The trip to Bond Park also yielded fantastic looks at a Double-crested Cormorant and Hooded Merganser, but nothing could be nearly as cool as a Barred Owl. Now I just have to find the other two owls that frequent the Triangle – the powerful but scarce Great-horned Owl, and of course the tiny, enigmatic Screech-Owl (which Robert got just a week after I left for college again, what an asshole!)

You know, when you think about it, one hell of an awesome duck!

::Robert's Note:: Haters gonna hate! Anyway, check back Monday for the last write-up of my trip to southeastern North Carolina!
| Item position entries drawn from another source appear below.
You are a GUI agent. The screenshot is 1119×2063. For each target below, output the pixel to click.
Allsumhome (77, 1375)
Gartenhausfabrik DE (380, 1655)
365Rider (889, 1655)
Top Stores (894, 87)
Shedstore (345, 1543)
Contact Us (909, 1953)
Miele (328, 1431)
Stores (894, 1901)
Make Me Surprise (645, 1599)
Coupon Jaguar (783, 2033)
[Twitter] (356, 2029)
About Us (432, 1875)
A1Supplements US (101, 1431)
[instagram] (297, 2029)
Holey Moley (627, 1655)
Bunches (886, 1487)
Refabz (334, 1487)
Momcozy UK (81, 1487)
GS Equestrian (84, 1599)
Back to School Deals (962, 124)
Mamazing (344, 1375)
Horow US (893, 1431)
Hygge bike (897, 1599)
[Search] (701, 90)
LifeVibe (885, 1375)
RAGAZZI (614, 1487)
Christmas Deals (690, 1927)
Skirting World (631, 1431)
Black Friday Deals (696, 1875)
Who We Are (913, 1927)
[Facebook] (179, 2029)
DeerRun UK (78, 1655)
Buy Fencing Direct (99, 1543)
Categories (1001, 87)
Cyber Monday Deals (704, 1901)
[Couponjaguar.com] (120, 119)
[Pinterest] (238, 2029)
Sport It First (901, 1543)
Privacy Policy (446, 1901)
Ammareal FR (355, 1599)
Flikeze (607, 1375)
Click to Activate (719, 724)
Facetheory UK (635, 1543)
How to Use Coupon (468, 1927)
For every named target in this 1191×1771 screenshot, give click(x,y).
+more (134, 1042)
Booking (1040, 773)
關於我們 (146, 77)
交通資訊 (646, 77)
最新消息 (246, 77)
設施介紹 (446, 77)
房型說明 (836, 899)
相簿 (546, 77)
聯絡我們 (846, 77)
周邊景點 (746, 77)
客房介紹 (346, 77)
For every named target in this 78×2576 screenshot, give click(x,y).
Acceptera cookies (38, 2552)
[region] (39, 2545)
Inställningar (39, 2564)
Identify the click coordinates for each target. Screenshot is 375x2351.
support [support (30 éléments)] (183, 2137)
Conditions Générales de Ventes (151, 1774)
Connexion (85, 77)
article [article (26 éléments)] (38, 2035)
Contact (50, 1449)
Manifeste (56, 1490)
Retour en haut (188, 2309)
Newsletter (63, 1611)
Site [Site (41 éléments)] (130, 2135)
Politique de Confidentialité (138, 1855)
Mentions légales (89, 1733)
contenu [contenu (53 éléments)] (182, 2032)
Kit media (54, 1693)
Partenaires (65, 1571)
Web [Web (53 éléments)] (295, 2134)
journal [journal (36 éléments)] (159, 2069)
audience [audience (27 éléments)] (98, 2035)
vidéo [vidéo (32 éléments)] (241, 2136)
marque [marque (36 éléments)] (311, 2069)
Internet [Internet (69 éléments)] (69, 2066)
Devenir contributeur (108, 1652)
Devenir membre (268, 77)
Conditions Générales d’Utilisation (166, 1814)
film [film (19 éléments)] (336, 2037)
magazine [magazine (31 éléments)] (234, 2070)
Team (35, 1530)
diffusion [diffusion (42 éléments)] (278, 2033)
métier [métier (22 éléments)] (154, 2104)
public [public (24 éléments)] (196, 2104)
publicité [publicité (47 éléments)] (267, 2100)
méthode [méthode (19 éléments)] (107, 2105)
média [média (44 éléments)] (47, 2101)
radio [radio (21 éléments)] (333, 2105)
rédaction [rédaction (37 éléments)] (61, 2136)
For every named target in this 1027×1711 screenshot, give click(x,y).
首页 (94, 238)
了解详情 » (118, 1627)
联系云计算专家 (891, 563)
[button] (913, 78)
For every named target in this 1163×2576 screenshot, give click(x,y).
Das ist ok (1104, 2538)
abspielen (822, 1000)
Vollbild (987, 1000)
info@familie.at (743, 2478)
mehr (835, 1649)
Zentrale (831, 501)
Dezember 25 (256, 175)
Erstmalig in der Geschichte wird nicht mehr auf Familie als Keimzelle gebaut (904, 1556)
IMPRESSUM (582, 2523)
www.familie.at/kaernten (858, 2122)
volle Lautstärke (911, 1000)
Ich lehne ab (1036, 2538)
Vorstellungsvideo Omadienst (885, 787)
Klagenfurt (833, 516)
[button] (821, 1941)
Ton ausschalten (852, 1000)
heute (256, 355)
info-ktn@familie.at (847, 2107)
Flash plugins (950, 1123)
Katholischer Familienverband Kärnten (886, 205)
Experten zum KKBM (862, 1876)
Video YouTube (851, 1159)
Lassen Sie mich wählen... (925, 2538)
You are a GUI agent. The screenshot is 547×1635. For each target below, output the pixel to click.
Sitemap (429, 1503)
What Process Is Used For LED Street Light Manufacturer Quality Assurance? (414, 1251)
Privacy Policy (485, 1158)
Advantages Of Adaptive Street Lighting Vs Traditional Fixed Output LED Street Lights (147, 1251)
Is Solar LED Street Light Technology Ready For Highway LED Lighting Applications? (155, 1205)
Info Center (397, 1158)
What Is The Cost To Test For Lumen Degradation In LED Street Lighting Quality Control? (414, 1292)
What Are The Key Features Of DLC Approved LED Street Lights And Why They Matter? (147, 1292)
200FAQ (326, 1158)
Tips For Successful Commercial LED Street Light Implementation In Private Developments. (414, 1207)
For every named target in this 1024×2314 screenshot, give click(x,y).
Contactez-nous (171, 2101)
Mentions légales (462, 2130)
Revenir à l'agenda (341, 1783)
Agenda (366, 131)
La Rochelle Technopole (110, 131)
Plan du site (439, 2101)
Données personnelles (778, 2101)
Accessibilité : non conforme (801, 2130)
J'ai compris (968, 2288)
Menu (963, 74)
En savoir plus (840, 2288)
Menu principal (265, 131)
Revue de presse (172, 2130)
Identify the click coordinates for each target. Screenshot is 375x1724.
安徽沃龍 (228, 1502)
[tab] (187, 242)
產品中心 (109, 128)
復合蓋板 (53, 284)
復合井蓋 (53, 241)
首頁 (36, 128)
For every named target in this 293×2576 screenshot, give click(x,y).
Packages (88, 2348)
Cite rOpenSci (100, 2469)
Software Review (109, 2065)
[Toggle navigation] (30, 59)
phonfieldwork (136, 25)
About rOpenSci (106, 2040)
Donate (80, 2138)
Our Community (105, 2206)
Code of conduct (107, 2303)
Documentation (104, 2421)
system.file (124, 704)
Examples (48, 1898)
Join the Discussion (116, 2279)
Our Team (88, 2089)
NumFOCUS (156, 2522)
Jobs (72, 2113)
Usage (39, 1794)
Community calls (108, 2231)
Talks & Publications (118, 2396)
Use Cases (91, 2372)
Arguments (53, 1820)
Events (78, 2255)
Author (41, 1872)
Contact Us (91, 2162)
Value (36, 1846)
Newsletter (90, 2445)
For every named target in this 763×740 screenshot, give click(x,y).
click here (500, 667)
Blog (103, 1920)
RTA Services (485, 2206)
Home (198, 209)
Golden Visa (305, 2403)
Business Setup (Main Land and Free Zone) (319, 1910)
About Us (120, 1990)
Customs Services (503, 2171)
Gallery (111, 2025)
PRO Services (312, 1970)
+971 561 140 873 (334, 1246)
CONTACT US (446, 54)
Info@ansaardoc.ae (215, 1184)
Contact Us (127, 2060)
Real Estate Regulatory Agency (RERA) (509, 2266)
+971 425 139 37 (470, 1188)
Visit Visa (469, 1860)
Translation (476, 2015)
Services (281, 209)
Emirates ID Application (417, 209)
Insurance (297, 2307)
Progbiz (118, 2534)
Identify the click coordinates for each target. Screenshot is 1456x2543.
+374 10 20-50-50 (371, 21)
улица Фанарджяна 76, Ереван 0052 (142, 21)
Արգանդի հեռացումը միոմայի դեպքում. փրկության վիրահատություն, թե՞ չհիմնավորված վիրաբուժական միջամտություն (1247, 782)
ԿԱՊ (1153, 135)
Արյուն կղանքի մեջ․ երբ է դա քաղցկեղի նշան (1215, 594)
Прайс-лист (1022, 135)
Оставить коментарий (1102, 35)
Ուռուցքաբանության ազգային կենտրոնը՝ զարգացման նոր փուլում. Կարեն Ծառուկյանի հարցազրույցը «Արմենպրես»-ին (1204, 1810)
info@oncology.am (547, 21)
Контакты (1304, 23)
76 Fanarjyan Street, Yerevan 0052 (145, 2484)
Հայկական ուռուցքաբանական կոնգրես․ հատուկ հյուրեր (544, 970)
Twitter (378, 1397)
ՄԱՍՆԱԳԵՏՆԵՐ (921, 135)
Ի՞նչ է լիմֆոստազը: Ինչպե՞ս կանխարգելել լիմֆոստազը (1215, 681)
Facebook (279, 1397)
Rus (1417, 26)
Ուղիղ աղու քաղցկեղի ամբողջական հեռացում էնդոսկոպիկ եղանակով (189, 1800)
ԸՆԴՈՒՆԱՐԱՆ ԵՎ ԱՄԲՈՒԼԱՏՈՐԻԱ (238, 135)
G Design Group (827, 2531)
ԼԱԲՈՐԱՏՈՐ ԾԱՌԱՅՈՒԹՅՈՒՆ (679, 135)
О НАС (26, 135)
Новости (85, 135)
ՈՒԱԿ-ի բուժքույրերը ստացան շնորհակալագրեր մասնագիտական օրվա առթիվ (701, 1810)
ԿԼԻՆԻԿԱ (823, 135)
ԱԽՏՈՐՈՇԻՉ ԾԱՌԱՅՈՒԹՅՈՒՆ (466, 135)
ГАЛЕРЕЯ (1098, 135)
  1. Great-Horned Owl: (1) Durant Nature Park, north entrance (Camp Durant Road) in north Raleigh)... usually hoots right after sunset, best spots are lower lake near the open lean-to buildings, or behind the Training Lodge (up near the parking lot). (2) Shelley Lake, Millbrook Road in Raleigh, park in large lot (for Sertoma Arts Center)... head down the main paved trail, turn left at the lake to walk clockwise... owl usually nests among the pines where the lake peters out and becomes a marshy stream. I've seen the owl during the day there at least three times over the last few years (I listen for a flock of tiny angry birds to find the owl). Beegle the ErlaBirder

  2. Barred Owl: Used to be easy to find at Anderson Point Park's Greenway Trail, which is on the east border of Raleigh right next to Knightdale - park in first large lot for Anderson, under high-tension electric towers, walk toward the river, and follow the trail north away from the park. BUT, that trail is being improved with drainage, clear-cutting etc. so it is disturbed; try it this summer/fall. I've called in Barred Owl during the day twice on that trail, just a half-mile from the parking lot. Beegle the ErlaBirder

  3. Screech Owls: I've only heard them in suburban areas (Lead Mine Elementary School in Raleigh, Upper Lake Drive, both in 2010) or areas that do NOT have great-horned and barred. Perhaps the big owls bully the small ones, or even hunt them? Screech owls need rotting tree cavities or abandoned nesting holes, too. I am not sure how well they compete with aggressive nest-cavity species such as red-headed woodpeckers. Plus, they rely heavily on insect prey, so perhaps their population has been affected by pesticides. I wish they were more common in Wake and Durham counties... let me know if you find any! Beegle the Erla Birder

  4. Erla - thanks for the owl tips! We're gonna have to check those spots out once James gets back into town.